Dr Nic Bury
Reader in Aquatic Ecotoxicology
Diabetes & Nutritional Sciences Division
King's College London
3.83 Franklin-Wilkins Building
150 Stamford Street
London SE1 9NH
Tel: 44 (0)20 7848 4091
Fax: 44 (0)20 7848 4500
- Senior Lecturer, King's College London 2007 – present
- Lecturer, King's College London 2001 – 2007
- University Fellowship – University of Exeter, 1999 – 01
- EU Marie Curie Fellowship – INRA, Rennes, France 1998-99
- Post-Doc – McMaster University, Canada 1997 - 98
- Post-Doc – University of Nijmegen, The Netherlands 1995-97
- PhD – University of Dundee 1992-95
My research group integrates molecular, physiological and toxicological techniques to understand and predict how organisms respond to natural and man-induced stressors. Currently two novel approaches to this research are being pursued.
1. Development of fish cell cultures for studies in bioaccumulation and environmental toxicology.

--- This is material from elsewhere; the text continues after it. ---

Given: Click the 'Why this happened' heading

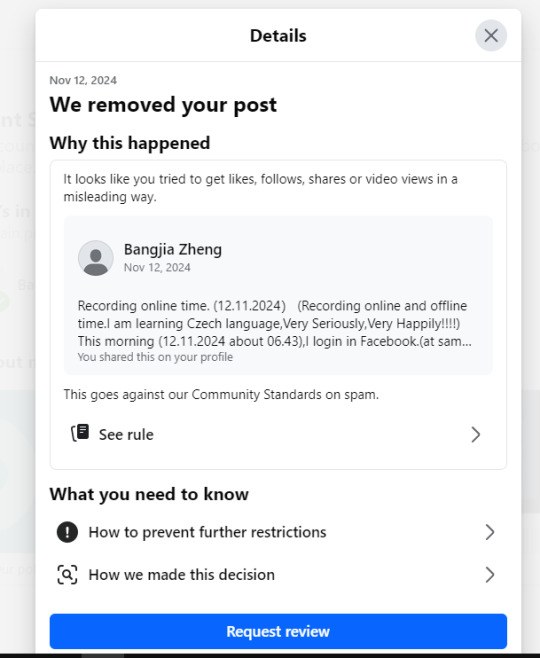Looking at the screenshot, I should click(x=130, y=143).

We have recently developed a primary fish gill cell culture technique that incorporates the different cell types of the gill. This system is unique because when grown on inserts it forms exceptionally tight junctions and is able to tolerate water on the outside. Thus, the gill cell culture is able to mimic the intact gill. An aim of the work is to identify alternatives for whole animal testing and in part is supported by the NC3Rs. There are three current projects
I. Xenobiotic uptake and metabolism
This project assesses the use of the gill cell culture system to characterise the mechanism of for xenobiotic uptake from, and excretion to, the water. This study also assesses the ability of the cell culture system to metabolise xenobitoics. The goal is to explore potential alternatives for bioconcentration factor (BCF) studies. (BBSRC )
II. Gene transcript profiles
This project aims to investigate the transcriptome profiles of the gill cells to different classes of pharmaceuticals to identify on and off-target responses. (NC3Rs)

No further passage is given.